*GOAL OF THE EXERCISE*. Among the entries that follow, some lines contain the word "number". Show all of them.

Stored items
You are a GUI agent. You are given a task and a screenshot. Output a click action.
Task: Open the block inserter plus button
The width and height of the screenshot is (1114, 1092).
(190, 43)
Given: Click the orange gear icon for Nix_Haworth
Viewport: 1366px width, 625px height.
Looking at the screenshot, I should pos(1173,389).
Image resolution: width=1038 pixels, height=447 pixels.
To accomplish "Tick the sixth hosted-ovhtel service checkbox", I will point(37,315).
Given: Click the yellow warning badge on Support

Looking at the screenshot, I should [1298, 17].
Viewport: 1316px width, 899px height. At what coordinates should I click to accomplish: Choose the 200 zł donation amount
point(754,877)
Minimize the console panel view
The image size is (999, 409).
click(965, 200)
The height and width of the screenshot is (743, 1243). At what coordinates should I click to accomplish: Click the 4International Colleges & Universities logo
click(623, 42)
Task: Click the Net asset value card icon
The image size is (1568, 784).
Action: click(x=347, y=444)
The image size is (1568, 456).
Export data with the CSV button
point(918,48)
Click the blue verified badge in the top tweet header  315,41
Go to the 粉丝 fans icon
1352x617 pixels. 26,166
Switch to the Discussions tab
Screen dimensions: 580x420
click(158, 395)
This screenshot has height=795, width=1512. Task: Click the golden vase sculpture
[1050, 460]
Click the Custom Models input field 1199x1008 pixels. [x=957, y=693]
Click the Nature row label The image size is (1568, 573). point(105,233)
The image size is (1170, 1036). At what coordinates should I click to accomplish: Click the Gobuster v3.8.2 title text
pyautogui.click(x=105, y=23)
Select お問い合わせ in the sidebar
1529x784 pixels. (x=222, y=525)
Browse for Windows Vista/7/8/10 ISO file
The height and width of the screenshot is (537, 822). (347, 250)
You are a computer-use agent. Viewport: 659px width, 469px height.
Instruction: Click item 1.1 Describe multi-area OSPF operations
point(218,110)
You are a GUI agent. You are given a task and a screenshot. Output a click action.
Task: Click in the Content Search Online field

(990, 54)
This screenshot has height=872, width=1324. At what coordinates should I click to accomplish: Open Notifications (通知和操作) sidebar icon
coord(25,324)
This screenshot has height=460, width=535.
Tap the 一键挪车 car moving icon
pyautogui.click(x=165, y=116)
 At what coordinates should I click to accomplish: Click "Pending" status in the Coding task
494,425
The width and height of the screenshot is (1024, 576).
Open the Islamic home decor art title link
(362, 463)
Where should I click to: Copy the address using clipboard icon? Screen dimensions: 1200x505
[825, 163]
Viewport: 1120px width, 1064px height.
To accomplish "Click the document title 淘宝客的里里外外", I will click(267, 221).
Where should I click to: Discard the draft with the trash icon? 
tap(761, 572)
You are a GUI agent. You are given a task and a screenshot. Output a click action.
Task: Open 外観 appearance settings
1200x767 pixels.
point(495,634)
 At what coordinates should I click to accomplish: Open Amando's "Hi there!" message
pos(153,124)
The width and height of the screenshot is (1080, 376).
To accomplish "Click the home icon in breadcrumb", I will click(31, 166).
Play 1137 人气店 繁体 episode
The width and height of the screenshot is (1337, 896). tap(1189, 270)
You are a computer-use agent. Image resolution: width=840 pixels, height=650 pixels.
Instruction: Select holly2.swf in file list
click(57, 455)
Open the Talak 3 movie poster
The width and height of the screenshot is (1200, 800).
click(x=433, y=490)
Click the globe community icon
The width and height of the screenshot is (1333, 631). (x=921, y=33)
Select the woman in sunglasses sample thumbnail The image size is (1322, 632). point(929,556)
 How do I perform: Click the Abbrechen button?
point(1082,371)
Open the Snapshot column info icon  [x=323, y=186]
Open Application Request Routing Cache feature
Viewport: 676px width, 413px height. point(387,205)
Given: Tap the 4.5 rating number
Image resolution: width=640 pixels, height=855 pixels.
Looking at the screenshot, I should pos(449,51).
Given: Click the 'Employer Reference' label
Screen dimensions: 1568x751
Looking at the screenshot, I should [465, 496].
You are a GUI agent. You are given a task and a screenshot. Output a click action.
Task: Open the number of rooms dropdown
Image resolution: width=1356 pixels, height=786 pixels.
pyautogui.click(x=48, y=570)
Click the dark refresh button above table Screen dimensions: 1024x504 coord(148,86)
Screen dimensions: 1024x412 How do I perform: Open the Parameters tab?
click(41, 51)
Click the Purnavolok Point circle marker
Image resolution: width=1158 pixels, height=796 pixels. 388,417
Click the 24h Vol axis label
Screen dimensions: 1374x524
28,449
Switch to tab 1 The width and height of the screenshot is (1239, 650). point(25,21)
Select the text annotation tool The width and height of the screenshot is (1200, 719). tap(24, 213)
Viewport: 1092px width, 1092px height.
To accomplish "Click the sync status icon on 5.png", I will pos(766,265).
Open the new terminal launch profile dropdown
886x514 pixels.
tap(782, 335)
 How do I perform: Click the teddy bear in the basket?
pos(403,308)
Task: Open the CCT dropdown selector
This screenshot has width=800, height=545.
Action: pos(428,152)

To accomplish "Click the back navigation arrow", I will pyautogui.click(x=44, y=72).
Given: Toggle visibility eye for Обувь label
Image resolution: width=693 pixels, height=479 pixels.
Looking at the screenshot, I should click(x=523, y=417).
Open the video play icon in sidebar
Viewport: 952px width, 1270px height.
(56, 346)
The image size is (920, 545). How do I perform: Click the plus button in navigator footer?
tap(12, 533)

*FINAL ANSWER*.
Given: Tap the 4.5 rating number
Task: Open the number of rooms dropdown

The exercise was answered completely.